All eyes turned to Nina, who nodded, head high.
“April was timing me. I believe I can crack it in the time we need without setting off the alarm.”
“There’s no more time to practice, unfortunately,” Angelica said. “Are you sure you can do this?”
“Yes, absolutely.”
“Very well. April, unfortunately you will not be able to drive us, but you can wait at the rendezvous for us. Trey will be our driver, and I will go in with you and take his place.”
“After seeing you with that sword, I’m glad you’re on our side,” Jack joked.
Angelica gave him an indulgent smile and continued.
“Pack up what you need, we leave in four hours for the hotel.”
Nina sat on the couch for a moment while everyone got up to make final preparations, her gaze far away as she frowned. I wondered if she was thinking of the vault, or the artifact we’d be stealing separately, or if she was worried about the Morrigan.

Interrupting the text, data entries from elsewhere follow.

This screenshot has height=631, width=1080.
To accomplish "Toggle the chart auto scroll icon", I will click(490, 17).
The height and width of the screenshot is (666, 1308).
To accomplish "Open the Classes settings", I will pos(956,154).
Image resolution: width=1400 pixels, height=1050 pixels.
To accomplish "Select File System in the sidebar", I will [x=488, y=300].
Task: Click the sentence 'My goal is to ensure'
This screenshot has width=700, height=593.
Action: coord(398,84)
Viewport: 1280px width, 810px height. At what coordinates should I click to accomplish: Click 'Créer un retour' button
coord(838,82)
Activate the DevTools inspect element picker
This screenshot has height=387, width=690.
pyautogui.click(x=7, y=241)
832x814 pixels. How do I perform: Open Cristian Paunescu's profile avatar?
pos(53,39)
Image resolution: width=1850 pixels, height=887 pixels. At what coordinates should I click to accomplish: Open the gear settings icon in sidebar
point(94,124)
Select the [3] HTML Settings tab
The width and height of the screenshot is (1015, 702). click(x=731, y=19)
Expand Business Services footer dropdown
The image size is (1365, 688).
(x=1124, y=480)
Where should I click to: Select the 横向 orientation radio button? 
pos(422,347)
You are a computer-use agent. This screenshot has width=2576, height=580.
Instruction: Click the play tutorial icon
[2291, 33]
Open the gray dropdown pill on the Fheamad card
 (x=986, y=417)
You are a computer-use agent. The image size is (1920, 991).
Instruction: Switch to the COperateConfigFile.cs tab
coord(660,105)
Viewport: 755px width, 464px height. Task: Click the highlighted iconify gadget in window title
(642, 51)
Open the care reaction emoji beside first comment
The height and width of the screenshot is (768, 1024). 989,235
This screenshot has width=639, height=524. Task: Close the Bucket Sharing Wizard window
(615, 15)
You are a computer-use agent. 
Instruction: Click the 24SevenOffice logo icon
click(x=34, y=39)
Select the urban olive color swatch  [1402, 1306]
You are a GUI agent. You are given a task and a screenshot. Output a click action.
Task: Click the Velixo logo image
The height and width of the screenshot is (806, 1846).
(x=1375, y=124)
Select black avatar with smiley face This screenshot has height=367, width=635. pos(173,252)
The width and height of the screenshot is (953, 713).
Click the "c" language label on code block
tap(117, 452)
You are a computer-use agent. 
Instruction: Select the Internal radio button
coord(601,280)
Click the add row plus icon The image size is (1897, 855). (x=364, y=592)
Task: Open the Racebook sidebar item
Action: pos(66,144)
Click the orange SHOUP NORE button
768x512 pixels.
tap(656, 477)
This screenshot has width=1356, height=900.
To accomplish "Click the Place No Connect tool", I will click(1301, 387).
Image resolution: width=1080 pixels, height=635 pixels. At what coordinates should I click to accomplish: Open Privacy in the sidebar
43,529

She’d tell me if I got her alone, and that’s what I would do after this. Nina and I had to be on the same page to ensure this all went smoothly. When she got off the couch and walked into the kitchen I followed her, glad we were alone.
“You alright?” I asked.
“No, I’m worried. What if I can’t break the lock? What if things get out of hand? And, even though I know this isn’t the most important thing by a long shot,” she turned to me, hands fidgeting in front of her, “what if you decide that last night was a mistake and shut me out? I…I can handle a lot right now but I’ll be honest. That’s the one that might be too much.”
I glanced behind me as Trey and Wanda walked by. He raised his eyebrows at me, as if to challenge me to remember what he’d said, to take a chance.
I wanted it, so damn much. And if she was as powerful as Trey suggested, then perhaps she was the one woman who could handle me if my worst ever came out.
But if I wanted that, then now was my chance, maybe my last one.
Can I do this? Should I…?
I looked down at her, so beautiful and small, but so stubborn and strong too. Nina was everything I wanted, everything I never let myself hope or dream of, and she wanted me. And I knew, as surely as I knew my own name, that I’d never be able to let her go. But I also had to be sure she knew what she was getting herself into, and give her one last chance to run.
“Come on,” I pulled her after me toward the bedroom.